Him. He was going to get cancer by his 40s. That’s how his father went out, and how his father’s father died. He made his money early, motivated by early death, but spent it fast, going to specialists who might help him cheat it. The last one ran his genome and showed him the code that would kill him, but told him there was a way to beat it — maybe. She saw him reach for his checkbook and assured him it wouldn’t cost a dime, but he’d have to fill out numerous, complex forms. He didn’t even wait for his lawyer before he signed the form forbidding him from talking to one. Over the next few weeks, he endured the surgeries and injections, the pulsing new organs and masked doctors muttering about “chimeric horizontal gene transfer.” He healed in a haze of drugs, over hours he thought were days. But the new flesh, taken and delicately modified from their animal origins, help him cast of injury and toxins fast. He’ll never get cancer now. That was a human thing.

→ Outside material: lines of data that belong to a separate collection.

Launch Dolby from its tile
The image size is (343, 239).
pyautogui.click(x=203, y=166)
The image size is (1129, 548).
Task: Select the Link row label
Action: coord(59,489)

Another volunteer never had the kind of money that would open the door to elite labs. He rode that edge where you couldn’t technically call him homeless; he mostly couch-surfed, and when he couldn’t find a place to stay, relied on meth and willpower to avoid sleeping at all. He was blessed with exceptional intuition. He always knew when a deal would turn bad, or when the cops would come knocking. Eventually, he parleyed it into a career as a psychic, combining his gift with a hustler’s patter. Every dollar went back to meth and gambling debts — his gift tempted him to play, but sometimes he was too high to listen to it. Bookies shook him down, but he knew where he could sell his blood, and wouldn’t you know, one of the technicians there was an old client — one he helped with his real intuitive abilities. The man took him aside, noted his shitty teeth and yellow eyes, and said there’s be a way to leave that all behind. People — an “esoteric society”—would pay him to use his gift, even help him develop it. He used to make up mumbo jumbo, but when the society put him in the circle and chanted, even though they told him it was “psychodrama” to help him build his psychic abilities, he knew they were deadly serious — and they controlled the Presence he felt during the rite, and it still watches him, even now.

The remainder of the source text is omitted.